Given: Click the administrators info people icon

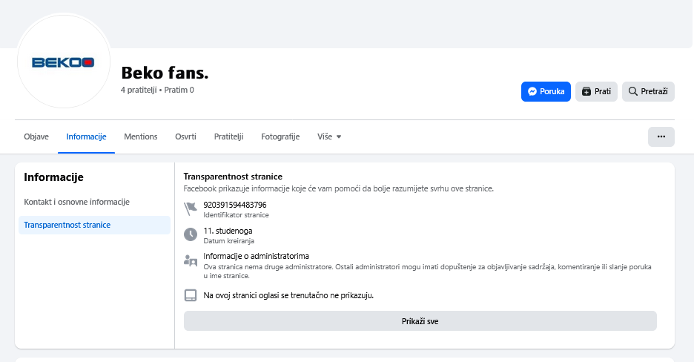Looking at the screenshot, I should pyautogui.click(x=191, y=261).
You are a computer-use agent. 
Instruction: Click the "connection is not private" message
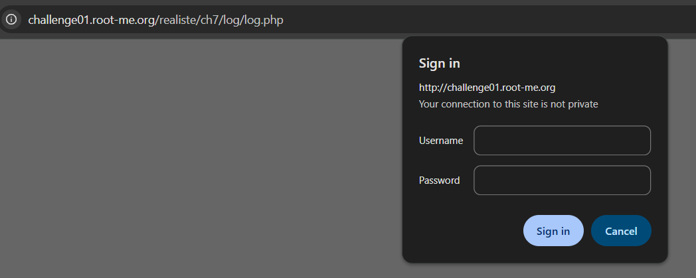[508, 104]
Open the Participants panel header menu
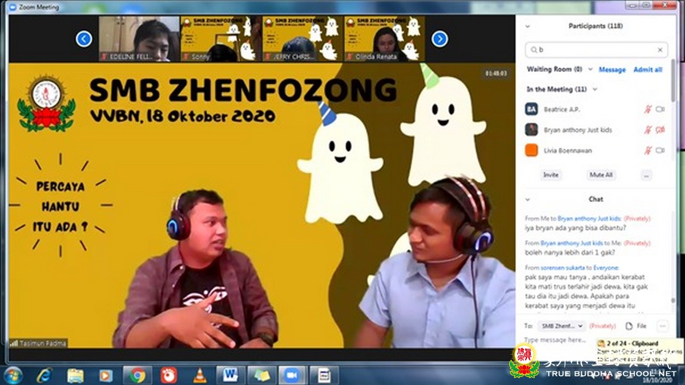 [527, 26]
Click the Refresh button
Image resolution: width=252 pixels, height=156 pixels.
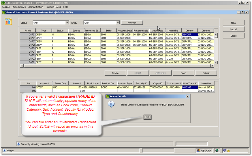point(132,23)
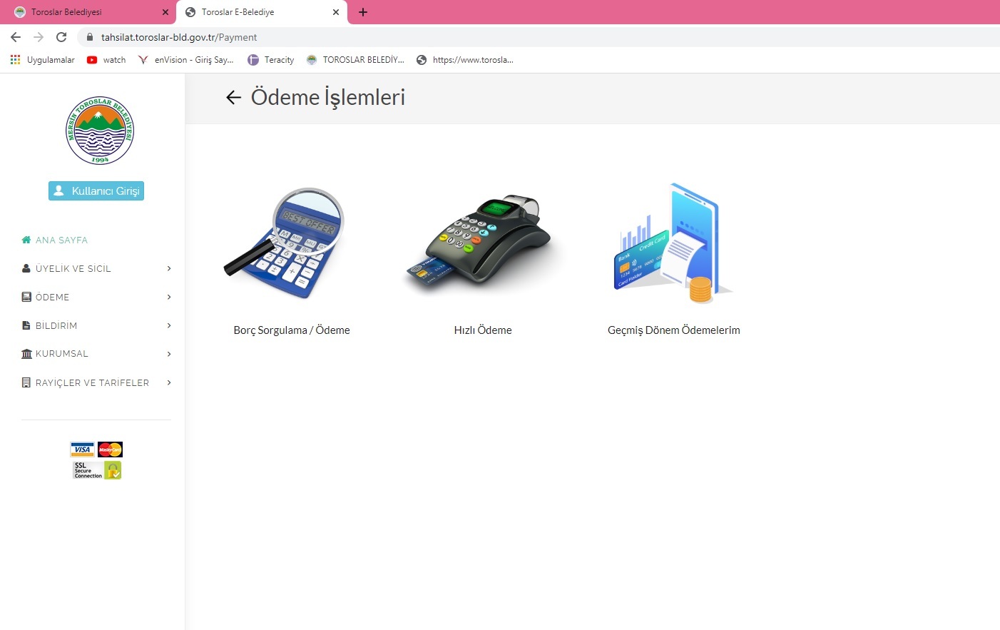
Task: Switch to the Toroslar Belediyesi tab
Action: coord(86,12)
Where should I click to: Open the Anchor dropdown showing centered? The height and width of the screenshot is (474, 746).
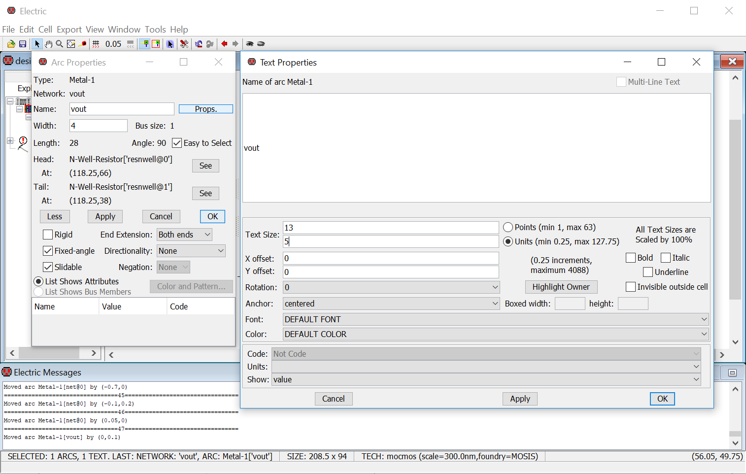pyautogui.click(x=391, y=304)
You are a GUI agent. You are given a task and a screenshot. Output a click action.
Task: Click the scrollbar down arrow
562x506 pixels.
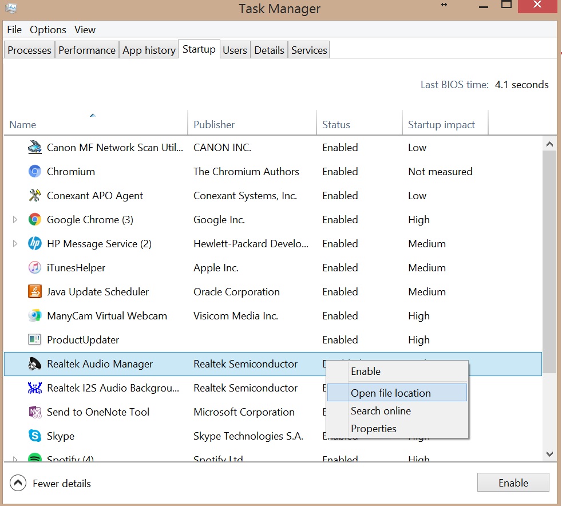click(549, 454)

* * *

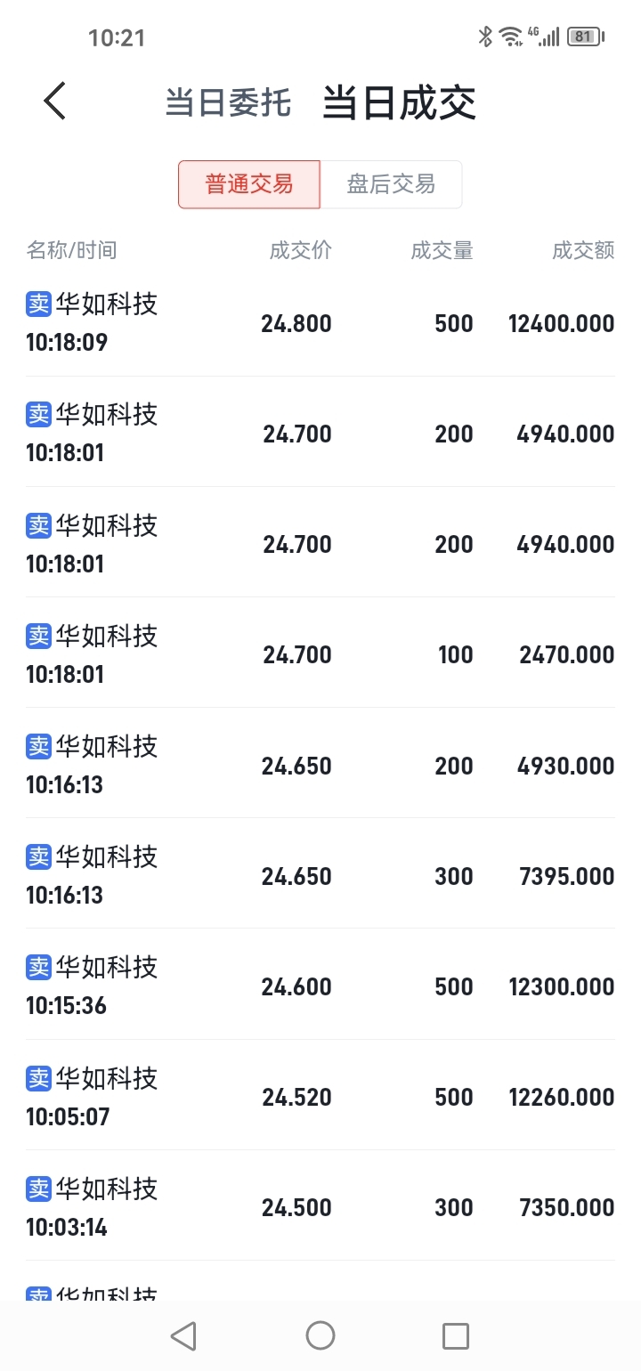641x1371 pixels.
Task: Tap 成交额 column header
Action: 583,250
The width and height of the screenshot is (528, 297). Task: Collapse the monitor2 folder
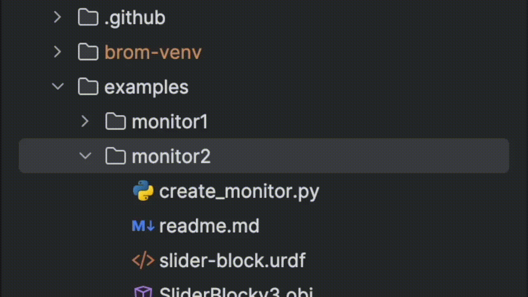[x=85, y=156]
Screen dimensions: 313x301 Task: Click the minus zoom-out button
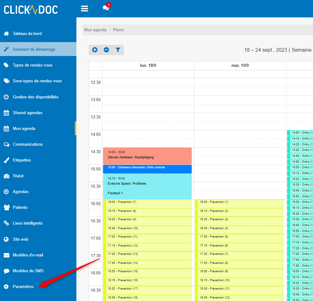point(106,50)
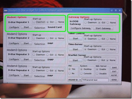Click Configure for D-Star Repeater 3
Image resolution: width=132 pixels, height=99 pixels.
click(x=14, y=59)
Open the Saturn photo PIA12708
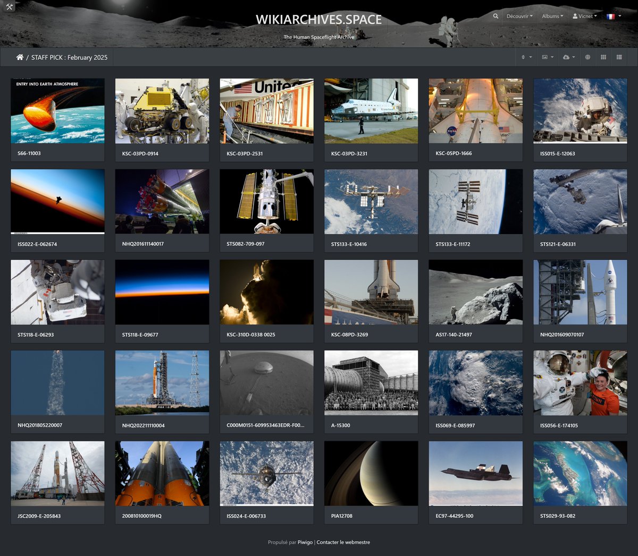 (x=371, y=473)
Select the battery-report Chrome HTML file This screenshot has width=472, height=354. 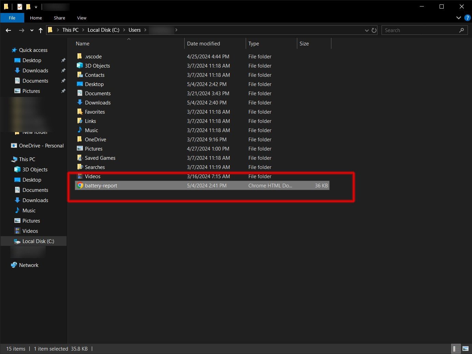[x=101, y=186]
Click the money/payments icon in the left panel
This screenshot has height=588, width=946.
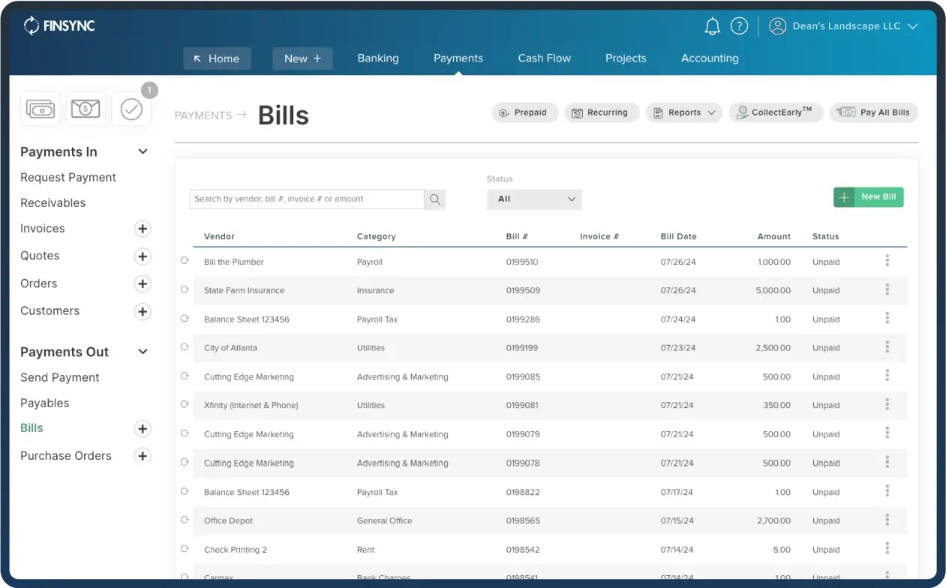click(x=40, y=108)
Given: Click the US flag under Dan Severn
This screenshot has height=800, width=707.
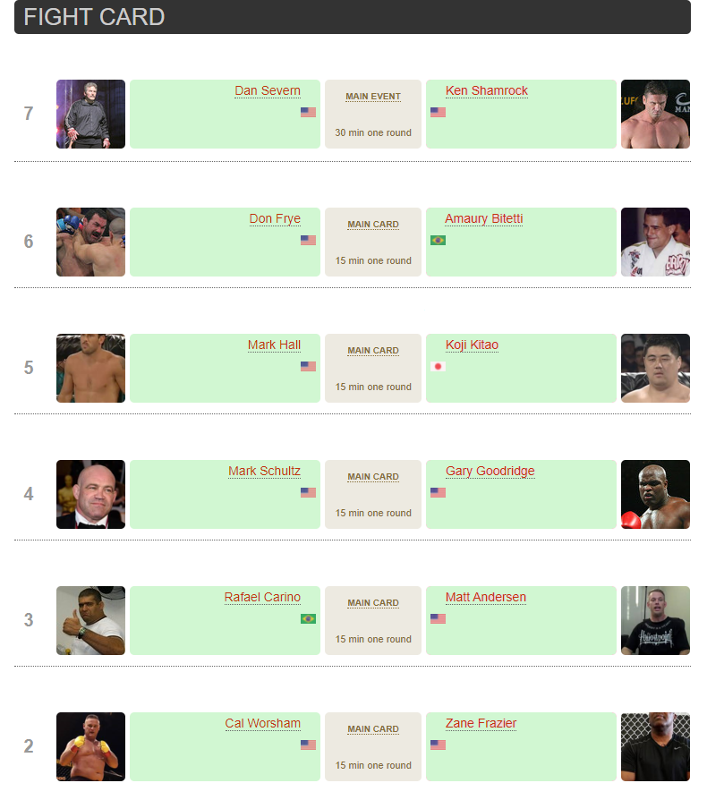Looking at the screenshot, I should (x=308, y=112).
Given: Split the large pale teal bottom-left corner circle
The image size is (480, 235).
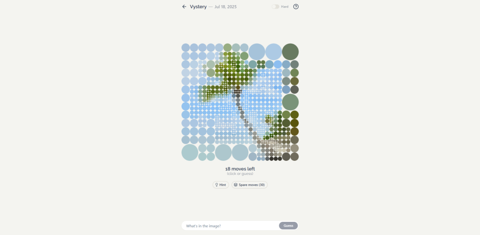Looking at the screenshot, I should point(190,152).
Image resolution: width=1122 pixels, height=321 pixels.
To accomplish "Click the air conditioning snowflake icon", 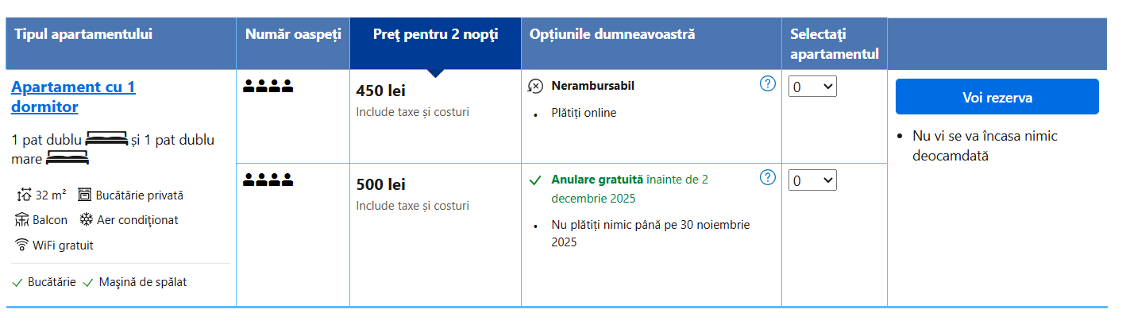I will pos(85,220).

TASK REQUIREMENTS: Count up the lines in the entries that hold "left", and respond with that count and no other text.

SOLUTION: 2